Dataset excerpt
════════════════════

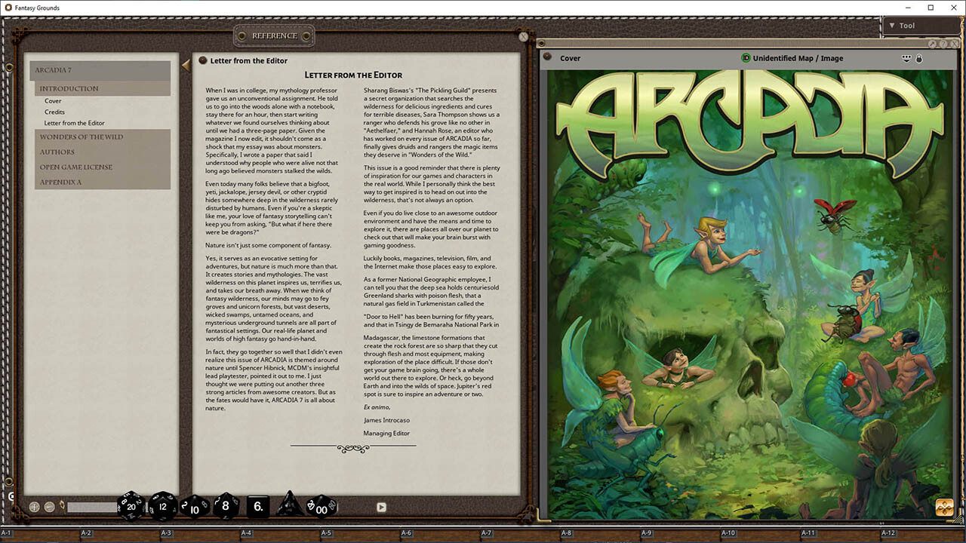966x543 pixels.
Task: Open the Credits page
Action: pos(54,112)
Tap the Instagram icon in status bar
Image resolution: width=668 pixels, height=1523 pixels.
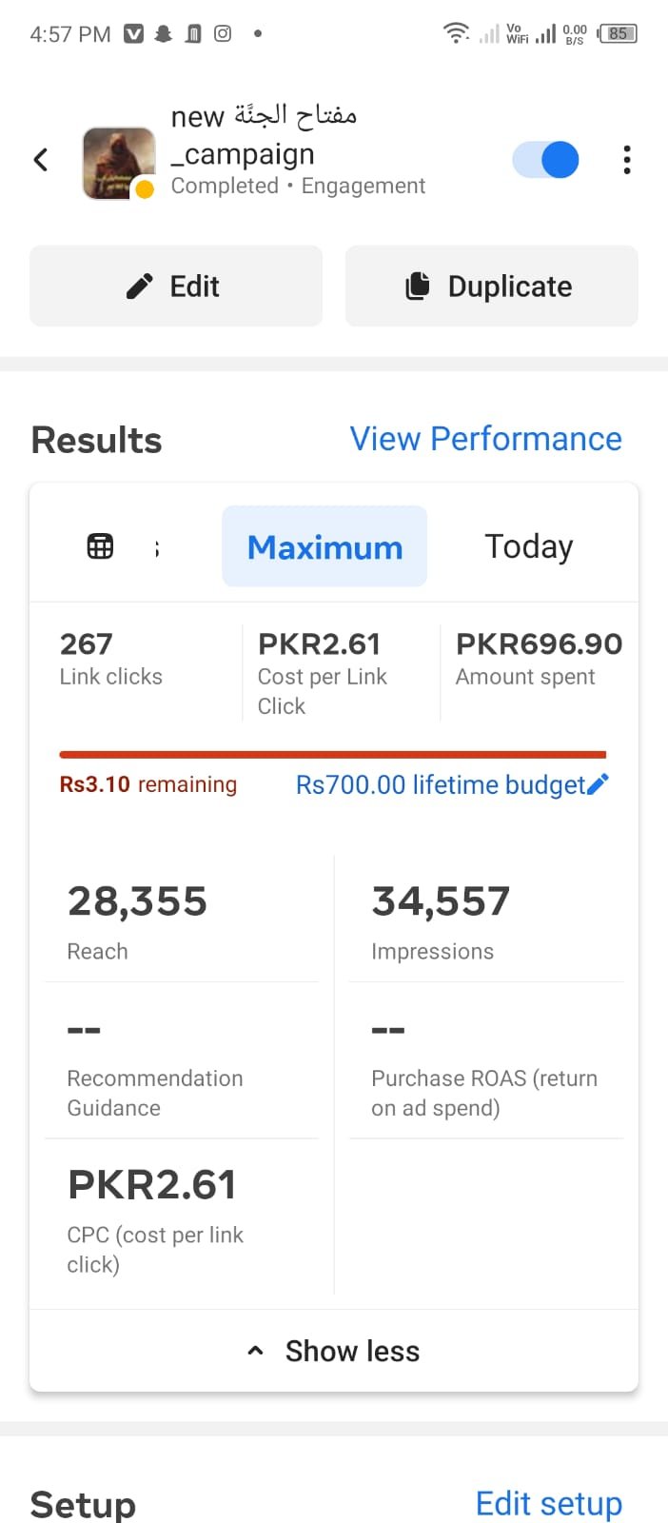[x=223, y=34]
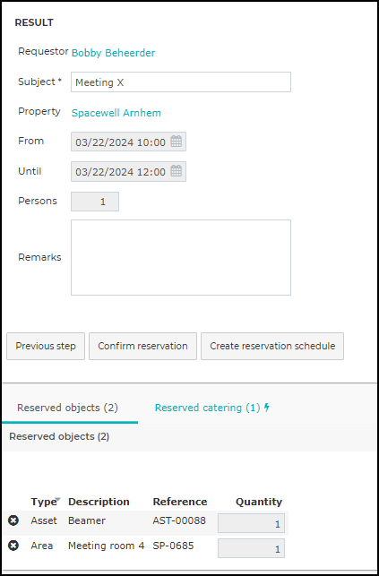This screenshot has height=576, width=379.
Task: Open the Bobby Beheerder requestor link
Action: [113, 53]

════════════════════

GOAL:
Update the rows above so that every "Tap" becomes "Press", leaving everything else unchanged. Omit the pictures from your answer.

TASK OUTPUT:
966x543 pixels.
Task: Open the Credits page
Action: pos(54,112)
Press the Instagram icon in status bar
Image resolution: width=668 pixels, height=1523 pixels.
[x=223, y=34]
This screenshot has height=576, width=379.
Task: Open the Bobby Beheerder requestor link
Action: [113, 53]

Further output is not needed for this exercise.